SELECTED PRAISE for DATA ANALYSIS FOR SOCIAL SCIENCE
"I love this book. More importantly, my students love this book." — Anna Harvey, NYU
"This is without doubt the best book to get started with data analysis in the social sciences. My students—all of them complete novices—were easily able to conduct their own analyses after working through this book." — Simon Weschle, Syracuse University
"[This book] is a game changer! I have been teaching quantitative methods for 14 years, and I never had such good results and engagement from my students until I adopted this book." — Javier Sajuria, Queen Mary University of London
"[This book] is outstanding—by far the most effective introductory textbook on the topic I have come across in more than a decade of teaching this material. I am amazed by how easy it makes my job as an instructor." — PJ Lamberson, UCLA
"This is the book that I plan to teach from, next time I teach introductory statistics. As it is, I recommend it as a reference for students in more advanced classes such as Applied Regression and Causal Inference, if they want a clean refresher from first principles." — Andrew Gelman, co-author of Regression and Other Stories
"Data science from zero to sixty—gently, expertly, quickly." — Gary King, Harvard University
"This book will transform the way we teach data science in the social sciences. Assuming zero background knowledge, it takes readers step-by-step through the most important concepts of data analysis and coding without sacrificing rigor." — Molly Roberts, UC San Diego
"I have been teaching statistics for twenty-five years and I have never seen a book this well done." — Vanessa Baird, University of Colorado Boulder
"I particularly love its problem-solving approach. While most textbooks teach statistics without offering students a clear motivation, this one teaches statistics as a way to solve real problems with real datasets.” — Guillermo Solovey, University of Buenos Aires
"My favorite feature is that it puts causal inference first, before probability and statistical inference. I have found that this unconventional order is gentler and more engaging for complete beginners than the approach used in many other books. It also allows students with some prior knowledge of statistics to learn something new from the start." — Max Goplerud, University of Pittsburgh
"I especially like that it teaches point estimates and uncertainty separately. In the past, when I taught these concepts together, I found students were overwhelmed. Breaking them up makes the statistics easier to understand. It's a genius idea!" — Christopher Ojeda, UC Merced
“Students liked the clear explanations and relevant real-world examples, and they even found coding in R fun!” — Alicia Cooperman, GW University
“I don’t think I’ve seen a more accessible introduction to R and RStudio—cheat sheets included!” — Didier Ruedin, University of Neuchâtel
"[T]he instructor resources that come with it are the best I've seen provided with a textbook and made adopting the book much easier.” — Mark Richardson, Georgetown University
BOOK OVERVIEW
Assuming no prior knowledge of statistics or coding and only minimal knowledge of math, Data Analysis for Social Science (DSS for short) teaches the fundamentals of survey research, predictive models, and causal inference, plus how to analyze real-world data with the free and popular statistical program R.

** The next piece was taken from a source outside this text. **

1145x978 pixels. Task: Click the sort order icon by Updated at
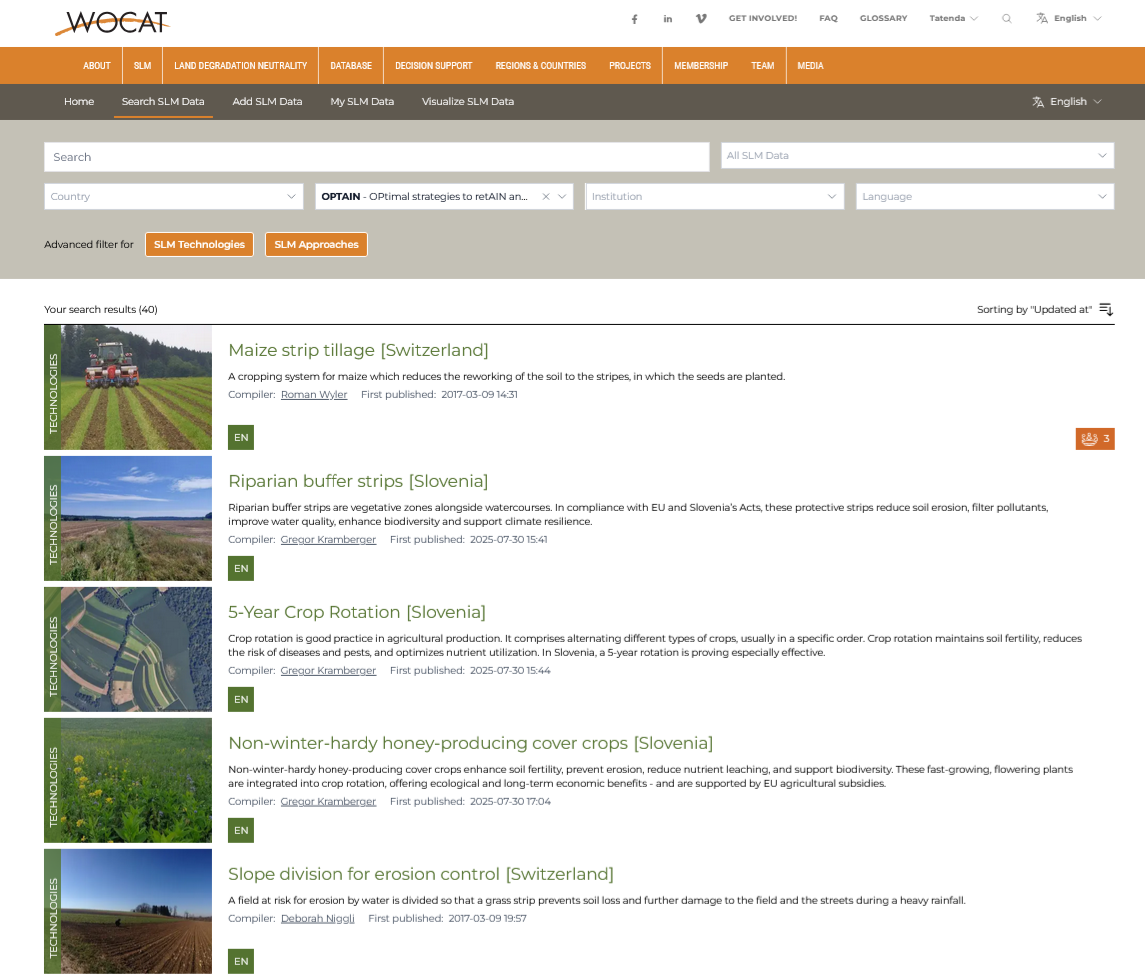coord(1106,310)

It progresses by teaching how to solve one kind of problem after another, bringing in methods as needed. It teaches, in this order, how to (1) estimate causal effects with randomized experiments, (2) visualize and summarize data, (3) infer population characteristics, (4) predict outcomes, (5) estimate causal effects with observational data, and (6) generalize from sample to population.

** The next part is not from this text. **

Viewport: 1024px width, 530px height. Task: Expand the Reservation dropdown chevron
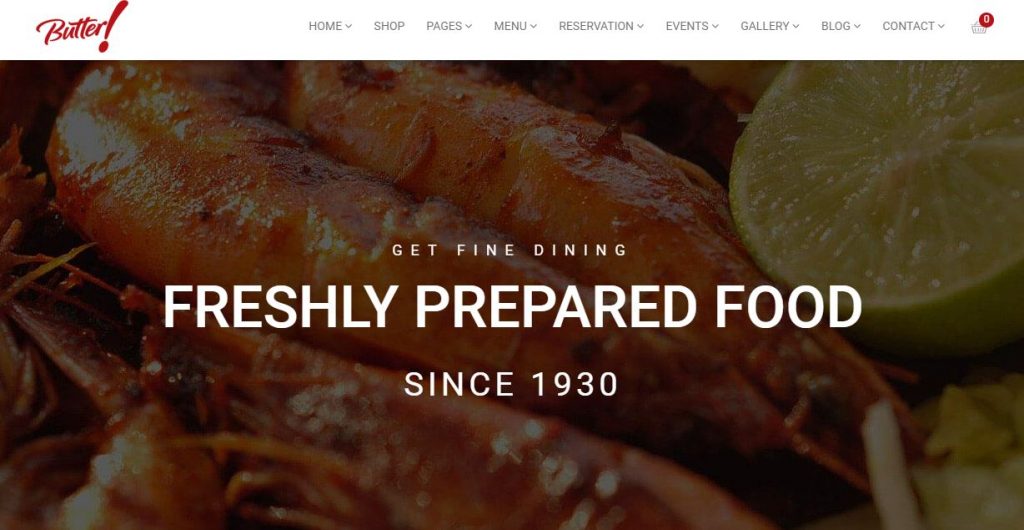[641, 26]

It flips the script of traditional statistics textbooks. It starts by estimating causal effects with randomized experiments and postpones any discussion of probability and statistical inference until the final chapters. This unconventional order engages students by demonstrating from the very beginning how data analysis can be used to answer interesting questions, while reserving more abstract, complex concepts for later chapters.
CHAPTER SUMMARIES
In chapter 1, we start from the very beginning by familiarizing ourselves with RStudio and R and learning to load and make sense of data. (Full chapter available for free here.)

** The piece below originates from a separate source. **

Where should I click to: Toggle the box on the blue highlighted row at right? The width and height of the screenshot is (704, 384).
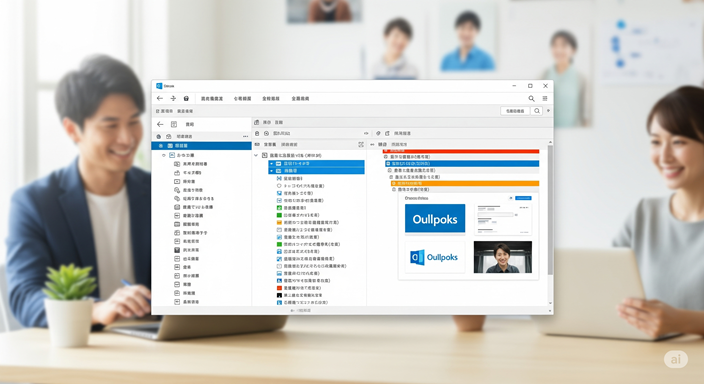(388, 164)
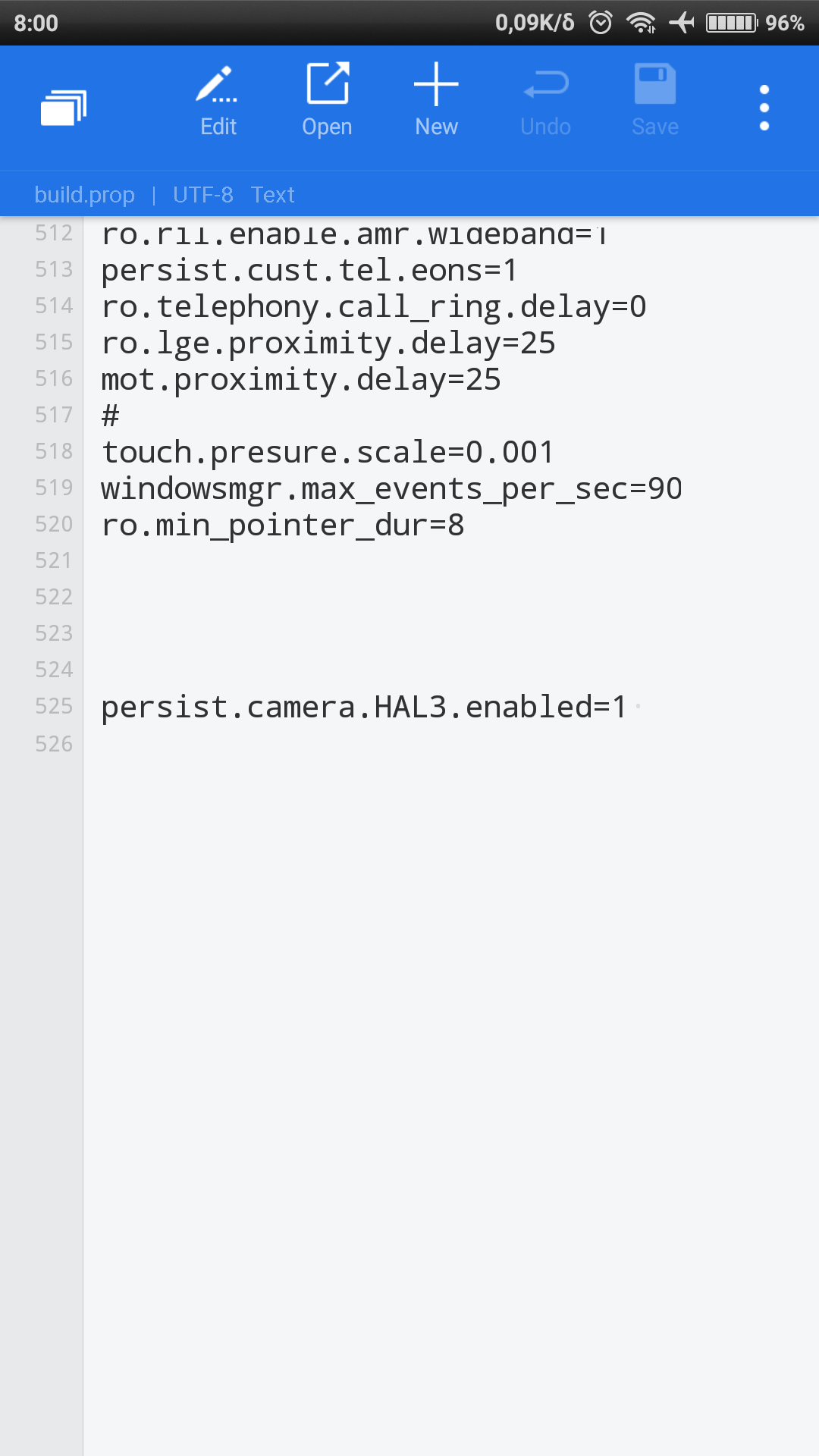Tap the alarm clock status icon

[x=601, y=23]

In chapter 2, we learn what causal effects are and how to estimate them using randomized experiments. We analyze data from Project STAR to answer: What is the effect of small classes on student performance?
In chapter 3, we learn about surveys and how to visualize and summarize the distribution of single variables as well as the relationship between two variables. We analyze data on the 2016 British referendum to answer: Who Supported Brexit?
In chapter 4, we learn how to predict outcomes using simple linear regression models. We analyze data from 170 countries to predict GDP growth using night-time light emissions as measured from space.
In chapter 5, we learn how to estimate causal effects using observational data. We analyze survey and electoral data to answer: What was the effect of Russian TV propaganda on the 2014 Ukrainian elections?
In chapter 6, we cover basic probability. We learn about random variables and their distributions, the distinction between population parameters and sample statistics, and the two large sample theorems that enable us to measure statistical uncertainty.
In chapter 7, we learn how to quantify the uncertainty in our empirical findings in order to draw conclusions at the population level. We complete some of the analyses we started in chapters 2 through 5.
FEATURES
Provides a step-by-step guide to analyzing real-world data using the powerful, open-source statistical program R, which is free for everyone to use. The datasets are provided on the book’s official website so that readers can learn how to analyze data by following along with the exercises in the book on their own computer.
Specifically designed to accommodate students with a variety of math backgrounds. It includes supplemental materials for students with minimal knowledge of math and clearly identifies sections with more advanced material so that readers can skip them if they so choose.
Includes CHEATSHEETS of statistical concepts and R.
Includes TIPS with supplemental materials, such as additional explanations, answers to common questions, notes on best practices, and recommendations.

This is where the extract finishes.